On Thursday night, a podcast of the “Joe Rogan Experience” was posted featuring a wide ranging interview of Musk by Rogan that lasted more than two hours on subjects including the difficulty of running a car company, Musk’s other projects including SpaceX and the Boring Company, Artificial Intelligence, the feasibility of electric airplanes, flame-throwers, and Musk’s vision of his own place in human history. They even sipped whiskey as they chatted.

Then came the marijuana part.

At just over two hours into the interview, Rogan, a vocal supporter of the legalization and use of marijuana produced what he called a “blunt” – a mix of marijuana and tobacco in a small cigar wrapper. Rogan lit the blunt and smoked some of it himself before commenting to Musk, “You probably can’t… because of the stockholders, huh?” Musk expressed some confusion about what Rogan was actually even holding before asking if it was legal (the show was filmed in California where consumption of cannabis is in fact legal) and then appeared to smoke some of it himself.
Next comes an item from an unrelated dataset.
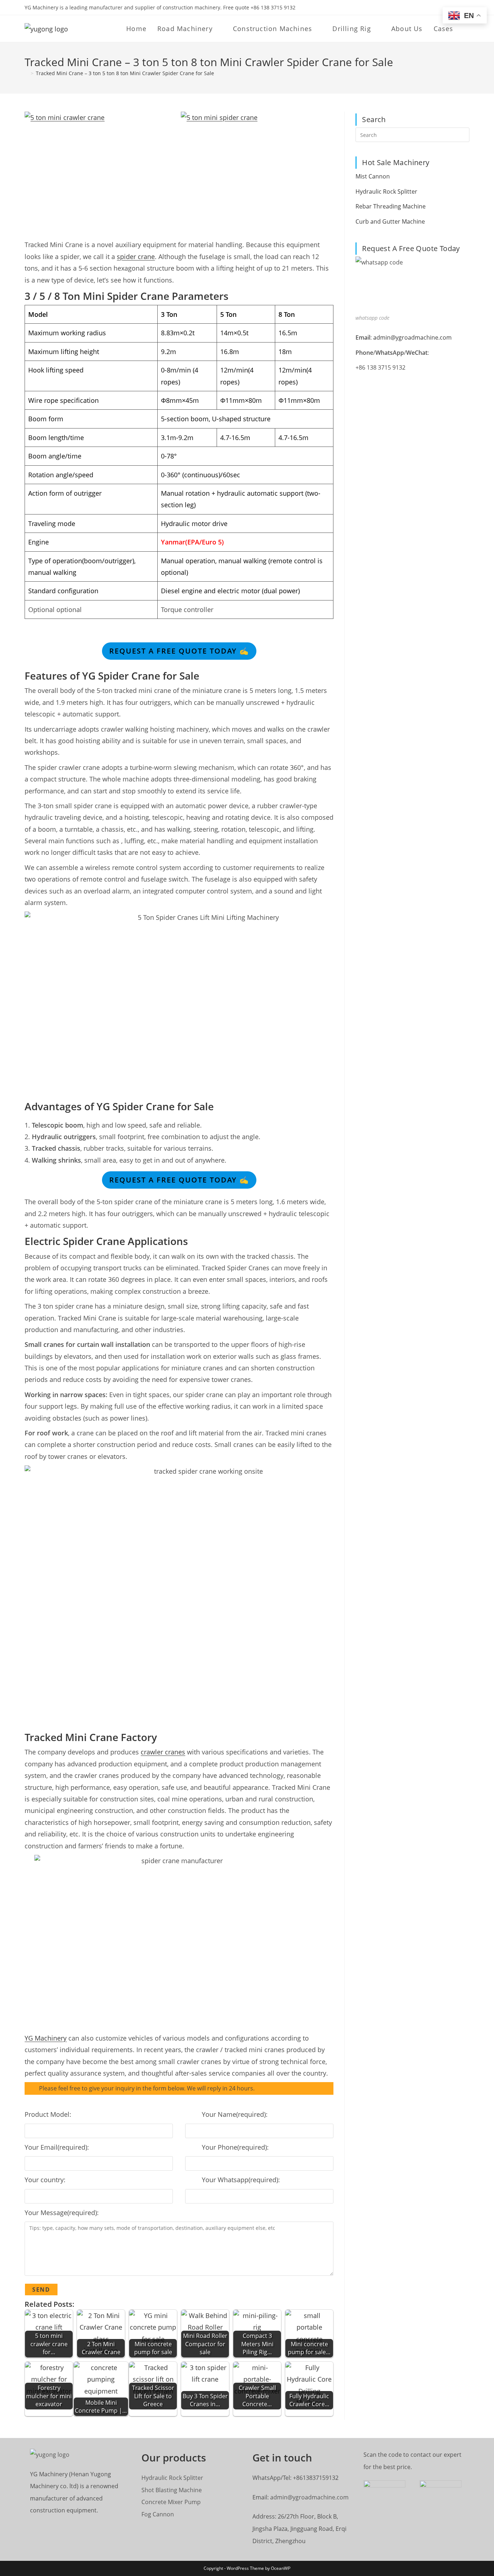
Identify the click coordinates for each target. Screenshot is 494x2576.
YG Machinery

Musk took one puff, handed it back and the discussion continued. Though his consumption appeared to be very limited, most viewers were shocked to see the CEO of a public company consuming narcotics in a public forum. It’s completely uncharted territory.

What Was He Thinking?

Here’s another one of those questions that we won’t know the answer to for a while, and it’s a big one: Did Musk act this way because he’s literally coming unglued and no longer conforms to social norms, especially as they apply to the visible head of a public company? Or is Musk now so confident in Tesla’s likelihood of success in the near-term with production of the Model 3 that he feels that he can do anything he wants without harming the long-term prospects of the company?

It’s definitely another chapter in the storied history of Musk doing something at least partly because he’s been told he can’t.

Last month, we posited the question, “Is Elon Musk Crazy, or Crazy Like a Fox?” and unfortunately we’re no closer to understanding the answer now than we were then. Judging by the market reaction to these attest developments, investors seem to be leaning toward the former.